Apurva Gandhi is a Researcher at Carnegie Mellon University , affiliated with the School of Computer Science and the Computer Science Department. Their research focuses on Artificial Intelligence with applications in program synthesis , agentic tasks , and handwritten content analysis . Research Interests : Artificial Intelligence Machine Learning Natural Language Processing Program Synthesis Publications highlight expertise in web agents , AI-driven database systems , deepfake detection , and sequence modeling for cybersecurity . Contact : apurvag@andrew.cmu.edu
Dimitri Bertsekas is the Jerry Mcafee (1940) Professor in Engineering at the Massachusetts Institute of Technology. His research focuses on optimization, game theory, systems, networking, control, and autonomy. He works within the Laboratory for Information and Systems Decisions. His recent publications demonstrate a strong emphasis on reinforcement learning, dynamic programming, and algorithmic solutions for complex systems. Work spans applications in robotics, transportation optimization, computer vision, game AI, and knowledge systems. Common themes include multi-agent coordination, real-time decision-making under uncertainty, and scalable computational methods. Bertsekas contributes to both theoretical frameworks and practical implementations, with innovations in auction algorithms, rollout methods, and model predictive control integration.

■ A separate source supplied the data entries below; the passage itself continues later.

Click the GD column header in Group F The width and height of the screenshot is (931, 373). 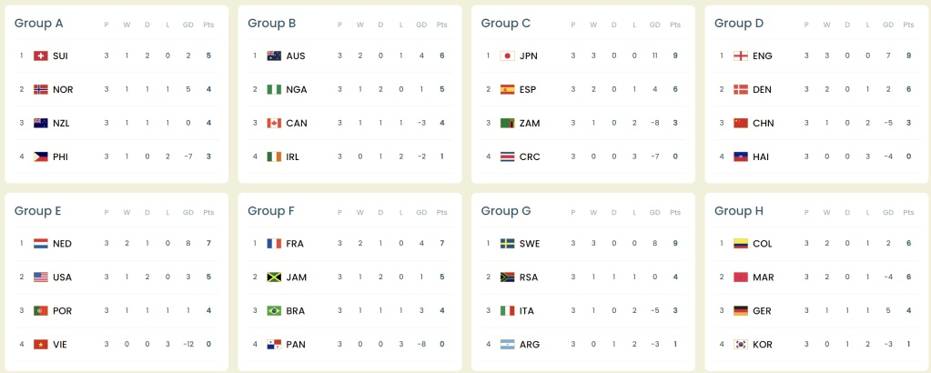coord(421,213)
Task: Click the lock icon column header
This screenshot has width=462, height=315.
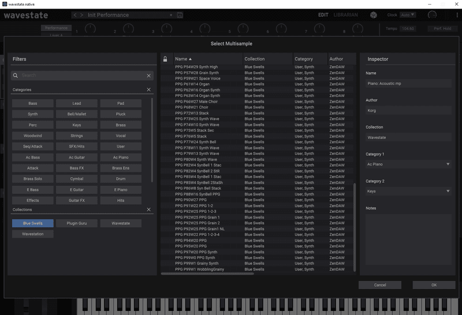Action: click(165, 59)
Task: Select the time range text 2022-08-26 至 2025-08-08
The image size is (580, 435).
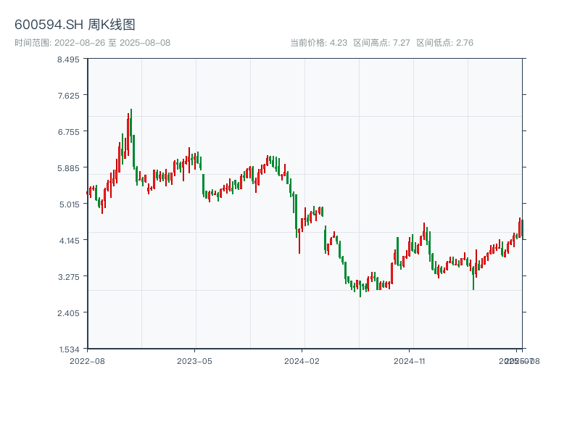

Sérgio Nunes is an Assistant Professor at the Faculty of Engineering (FEUP) of the University of Porto, Portugal, and a Senior Researcher at INESC TEC's Information and Computer Graphics Systems Unit. He holds a MSc (2004) and PhD (2010) in Informatics Engineering from FEUP, focusing on Information Retrieval. His research spans Information Retrieval, Web Technologies, Entity-Oriented Search, and Natural Language Processing. Key research interests include entity-oriented search models (e.g., Hypergraph-of-Entity), low-resource language datasets, narrative extraction, and misinformation detection. His work often integrates graph theory, visualization tools (e.g., MediaViz), and collaborative platforms for text analysis. Publications emphasize innovations in search algorithms, dataset construction, and ethical AI applications. Notable projects include Labadain-30k+ for Tetun language resources and Text2Story for narrative analysis in European Portuguese news.